The controversial Arizona law passed last month requires state and local police, after making "lawful contact," to check the immigration status of anyone they reasonably suspect is in the country illegally, and arrest those who cannot prove it.
The report by the Pew Research Center for the People and the Press (www.people-press.org) found that 59 percent of adults polled in a national survey gave their overall approval to the law, which opponents charge is unconstitutional and a mandate for racial profiling.
Seventy-three percent said they backed a measure requiring people to produce documents verifying their legal status if police ask for them, while 67 percent approve of allowing police to detain anyone who cannot verify that they are in the country legally.

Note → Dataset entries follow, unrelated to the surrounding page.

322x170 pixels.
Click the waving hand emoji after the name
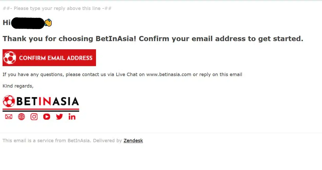pos(48,23)
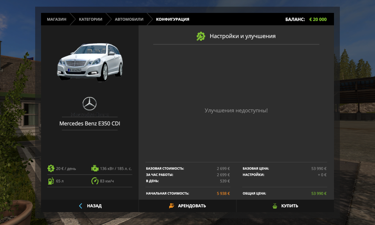Click the white Mercedes car thumbnail

click(x=90, y=62)
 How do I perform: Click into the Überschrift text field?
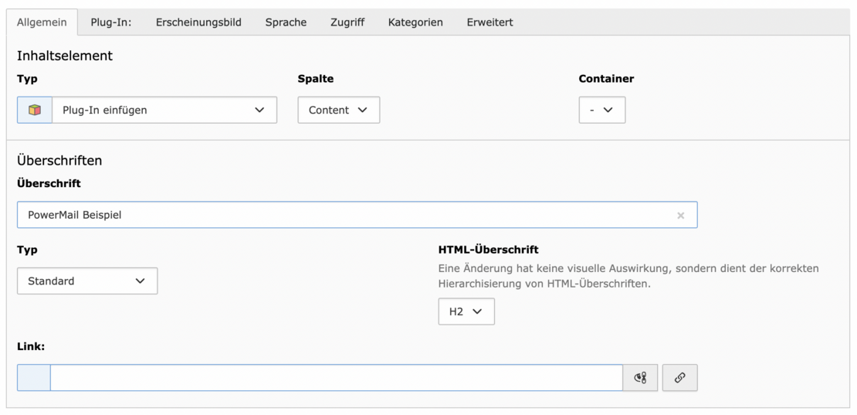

The new law has pushed a debate over immigration to the fore in U.S. politics, and rebooted a drive by Obama and Senate Democrats to overhaul federal immigration laws -- although it is seen as a longshot before November congressional elections.
Obama supports a system allowing undocumented immigrants in good standing to pay a fine, learn English and become citizens. He also backs tightening border security and clamping down on employers that hire undocumented workers.
The survey, carried out among 994 adults -- found that only 25 percent supported Obama's handling of immigration policy, while more than twice as many -- 54 percent -- said they disapproved.
It found that Democrats are evenly split over the Arizona law -- which is set to come into effect at the end of July -- with 45 percent backing it and 46 percent saying they disapprove of it.
The measure, signed into law by Arizona's Republican Governor Jan Brewer on April 23, has triggered an international furor and unleashed legal challenges and calls for an economic boycott of the Grand Canyon state.
On Tuesday, United Nations human rights experts added their voices to criticism of the law, saying it may lead to police targeting people on the basis of ethnic origin, in violation of international law.